The California native has also found time to become involved in ventures beyond the classroom over the past four years. During her freshman year, Vogeley joined Alpha Phi Omega, Wake Forest’s co-ed service fraternity. Since then, she has served as the inner-chapter relations chair, the fundraising chair, and the well-being chair.

Research opportunities have also played a sizable role in Vogeley’s undergraduate experience. At the suggestion of her advisor — Dr. Fahrbach — she reached out to a professor conducting research in the Geriatrics unit at the Wake Forest School of Medicine: Dr. Hugenschmidt. There, Vogeley worked with older people afflicted by Alzheimer’s and dementia. The research she participated in explored how dance classes could improve the balance and coordination — and even prompt neurological changes — within the brains of the older participants.

“Working with dancers and neuroscientists [and seeing this] unique collaboration has been the highlight of my senior year,” Vogeley said.

Even when the class was forced to transition to Zoom when the pandemic struck, Vogeley remained confident that the dancing was still making an impact on the lives of those with neurodegenerative diseases.

“We were able to teach all of these older people how to use Zoom, and from watching the progression of their movements and their interactions over time, [I know] there has been a profound difference in their confidence and their quality of life,” Vogeley said.

Fahrbach wasn’t surprised by Vogeley’s aptitude to seamlessly integrate her passions and apply them in research.

“Her interdisciplinary approach to her degree requirements resulted in countless synergies,” Fahrbach said. [Abby] demonstrated the power of the Biology [degree] to allow students to choose their own adventure.”

Vogeley knew she had no interest in spending the next six years at medical school, but she also knew that finding a way to merge all of her passions and find meaningful work to pursue post-graduation would be no simple task. It wasn’t until she was on the other side of the world that inspiration struck.

“I was [abroad in] Copenhagen when I took a class called psychopharmacology,” Vogeley explained. “In that class, we looked at mental illnesses and the drugs we use to treat them. We were talking about the science behind schizophrenia but also considering the humanistic perspective of why people struggle with mental health.”

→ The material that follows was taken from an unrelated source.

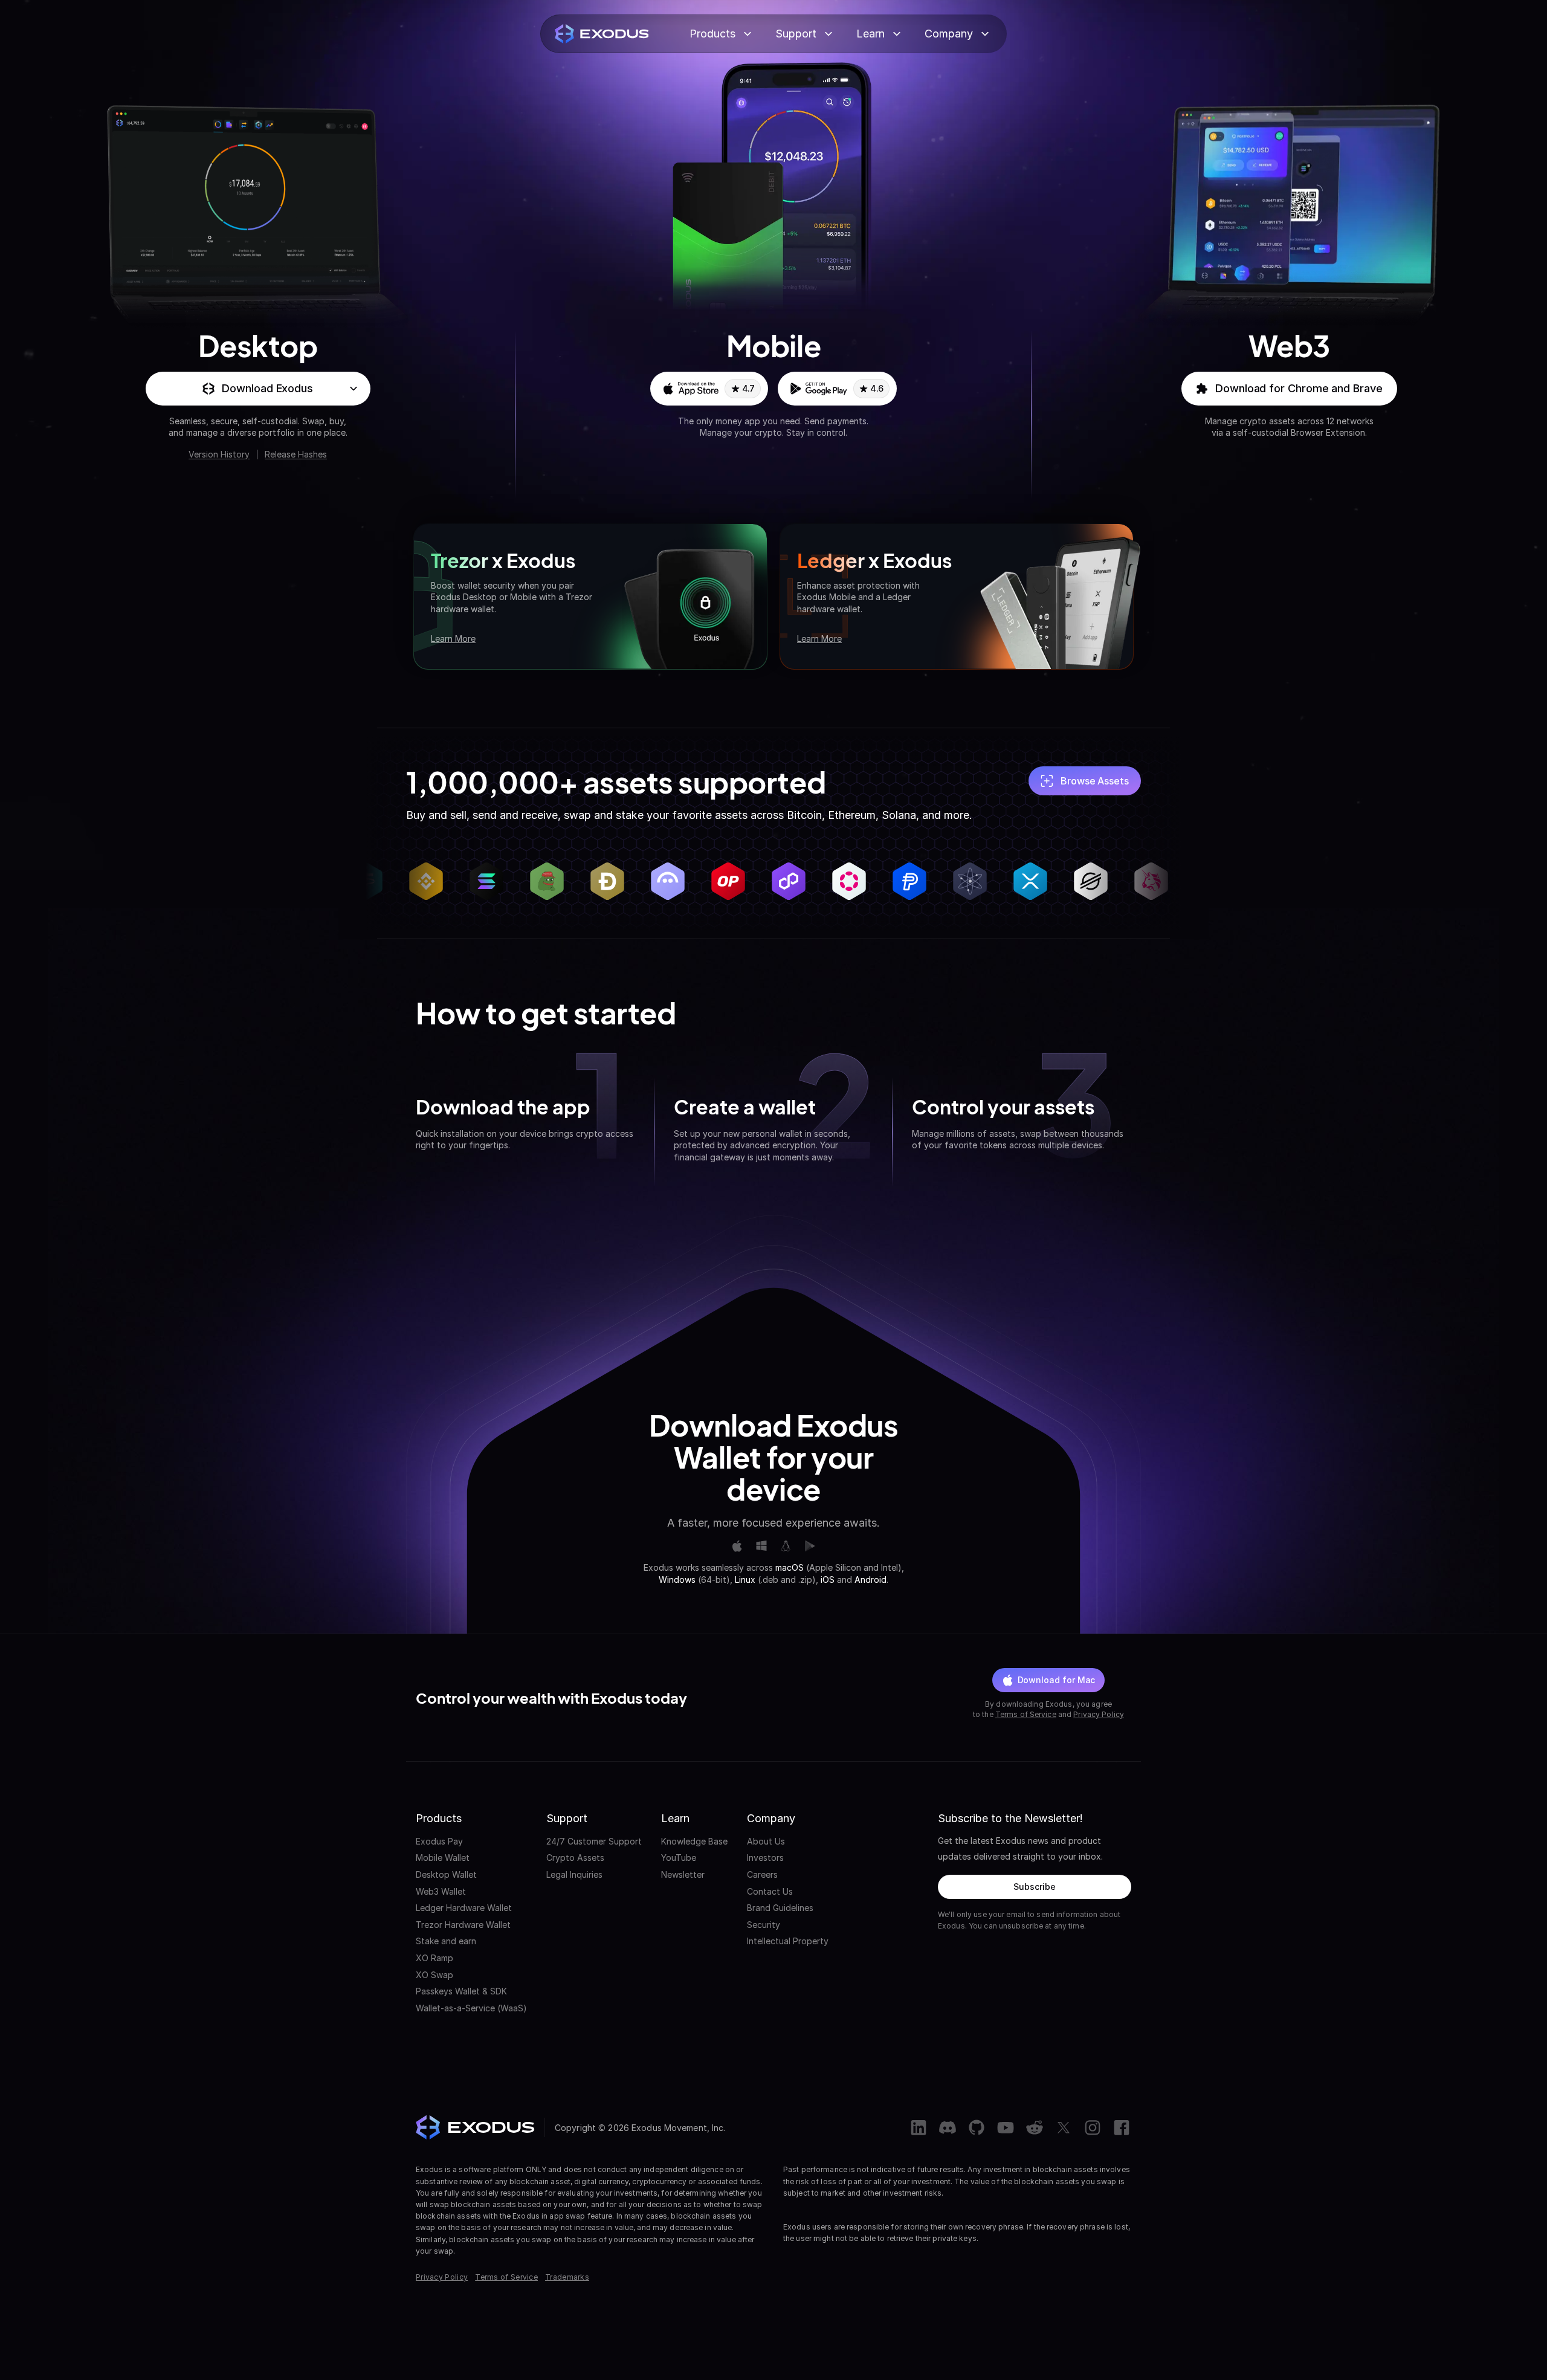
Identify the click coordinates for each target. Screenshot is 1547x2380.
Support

“The disease isn’t the individual’s fault,” she continued. “There are biological underpinnings [at play] that affect how the individual is perceiving the world. It was the first time I found a class that really intermixed all of my interests: mental health advocation, biology, and well-being.”

Upon returning home, Vogeley began searching for an opportunity that would allow her to continue to pursue her multi-disciplinary interests. Soon thereafter she struck gold.

“I’m going to be in D.C. for the next two years working in a research fellowship position at the National Institute of Mental Health,” Vogeley said. “ I’ll be investigating different therapeutic options for individuals who suffer from treatment-resistant depression and suicidal ideation.”

“I’m excited to be working in a field I’m really passionate about,” Vogeley continued. “I want to expand what we know about depression. And I think the best way possible is to do the research and then be able to articulate effectively what we find.”

The fellowship seems as though it was tailor-made for someone with Vogeley’s dexterity — a robust understanding of the underlying science, the ingenuity to report findings in an informative yet palatable manner and the passion to re-write the narrative surrounding the treatment of mental health disorders.

Vogeley is certainly prepared to embark upon the next chapter of her journey, even though doing so means closing the door on the last one.

“I’m sad to be leaving, but I’m also really excited.” Vogeley said. “I’ve made great friends and I’ve found things I’m passionate about. [My experiences here have] shown me that individual people can make a difference, and that’s really exciting.”